---------- Extracted material

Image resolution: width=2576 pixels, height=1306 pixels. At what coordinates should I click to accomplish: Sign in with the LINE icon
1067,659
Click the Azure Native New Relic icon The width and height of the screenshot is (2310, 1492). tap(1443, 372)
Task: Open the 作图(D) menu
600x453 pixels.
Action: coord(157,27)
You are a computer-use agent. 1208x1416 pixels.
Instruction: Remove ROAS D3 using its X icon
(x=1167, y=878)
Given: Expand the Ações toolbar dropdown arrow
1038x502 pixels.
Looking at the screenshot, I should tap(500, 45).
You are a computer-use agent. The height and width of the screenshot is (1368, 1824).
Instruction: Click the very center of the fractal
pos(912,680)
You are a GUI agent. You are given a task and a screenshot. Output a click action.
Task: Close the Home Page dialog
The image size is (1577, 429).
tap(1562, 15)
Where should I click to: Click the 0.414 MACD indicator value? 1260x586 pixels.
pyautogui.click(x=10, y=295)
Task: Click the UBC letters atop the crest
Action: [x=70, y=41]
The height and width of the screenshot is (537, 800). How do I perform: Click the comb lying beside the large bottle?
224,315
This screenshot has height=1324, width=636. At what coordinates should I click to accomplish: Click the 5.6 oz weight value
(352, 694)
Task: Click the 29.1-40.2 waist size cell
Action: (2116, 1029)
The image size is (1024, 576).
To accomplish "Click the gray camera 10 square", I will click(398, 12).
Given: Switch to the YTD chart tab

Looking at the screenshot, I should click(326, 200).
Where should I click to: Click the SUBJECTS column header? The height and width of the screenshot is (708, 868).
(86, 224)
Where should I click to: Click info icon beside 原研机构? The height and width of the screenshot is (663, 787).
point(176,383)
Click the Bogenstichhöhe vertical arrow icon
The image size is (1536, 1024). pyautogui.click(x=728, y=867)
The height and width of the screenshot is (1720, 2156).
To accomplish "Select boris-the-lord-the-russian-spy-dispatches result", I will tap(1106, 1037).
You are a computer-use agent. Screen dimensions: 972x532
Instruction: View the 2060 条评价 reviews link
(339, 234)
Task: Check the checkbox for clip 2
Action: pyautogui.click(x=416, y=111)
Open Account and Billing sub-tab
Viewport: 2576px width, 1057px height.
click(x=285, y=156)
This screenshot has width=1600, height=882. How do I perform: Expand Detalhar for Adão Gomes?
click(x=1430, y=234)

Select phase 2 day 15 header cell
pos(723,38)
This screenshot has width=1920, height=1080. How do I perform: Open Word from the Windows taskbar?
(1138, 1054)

--------------------

## Aim of the task
Switch every "coordinates" in the items above to "position" and leave everything else unchanged.

## Result of this task
Image resolution: width=2576 pixels, height=1306 pixels. At what position should I click to accomplish: Sign in with the LINE icon
1067,659
Click the Azure Native New Relic icon The width and height of the screenshot is (2310, 1492). tap(1443, 372)
Task: Open the 作图(D) menu
600x453 pixels.
Action: coord(157,27)
You are a computer-use agent. 1208x1416 pixels.
Instruction: Remove ROAS D3 using its X icon
(x=1167, y=878)
Given: Expand the Ações toolbar dropdown arrow
1038x502 pixels.
Looking at the screenshot, I should tap(500, 45).
You are a computer-use agent. The height and width of the screenshot is (1368, 1824).
Instruction: Click the very center of the fractal
pos(912,680)
You are a GUI agent. You are given a task and a screenshot. Output a click action.
Task: Close the Home Page dialog
The image size is (1577, 429).
tap(1562, 15)
Where should I click to: Click the 0.414 MACD indicator value? 1260x586 pixels.
pyautogui.click(x=10, y=295)
Task: Click the UBC letters atop the crest
Action: [x=70, y=41]
The height and width of the screenshot is (537, 800). How do I perform: Click the comb lying beside the large bottle?
224,315
This screenshot has height=1324, width=636. At what position should I click to accomplish: Click the 5.6 oz weight value
(352, 694)
Task: Click the 29.1-40.2 waist size cell
Action: (2116, 1029)
The image size is (1024, 576).
To accomplish "Click the gray camera 10 square", I will click(398, 12).
Given: Switch to the YTD chart tab

Looking at the screenshot, I should click(326, 200).
Where should I click to: Click the SUBJECTS column header? The height and width of the screenshot is (708, 868).
(86, 224)
Where should I click to: Click info icon beside 原研机构? The height and width of the screenshot is (663, 787).
point(176,383)
Click the Bogenstichhöhe vertical arrow icon
The image size is (1536, 1024). pyautogui.click(x=728, y=867)
The height and width of the screenshot is (1720, 2156).
To accomplish "Select boris-the-lord-the-russian-spy-dispatches result", I will tap(1106, 1037).
You are a computer-use agent. Screen dimensions: 972x532
Instruction: View the 2060 条评价 reviews link
(339, 234)
Task: Check the checkbox for clip 2
Action: pyautogui.click(x=416, y=111)
Open Account and Billing sub-tab
Viewport: 2576px width, 1057px height.
click(x=285, y=156)
This screenshot has width=1600, height=882. How do I perform: Expand Detalhar for Adão Gomes?
click(x=1430, y=234)

Select phase 2 day 15 header cell
pos(723,38)
This screenshot has width=1920, height=1080. How do I perform: Open Word from the Windows taskbar?
(1138, 1054)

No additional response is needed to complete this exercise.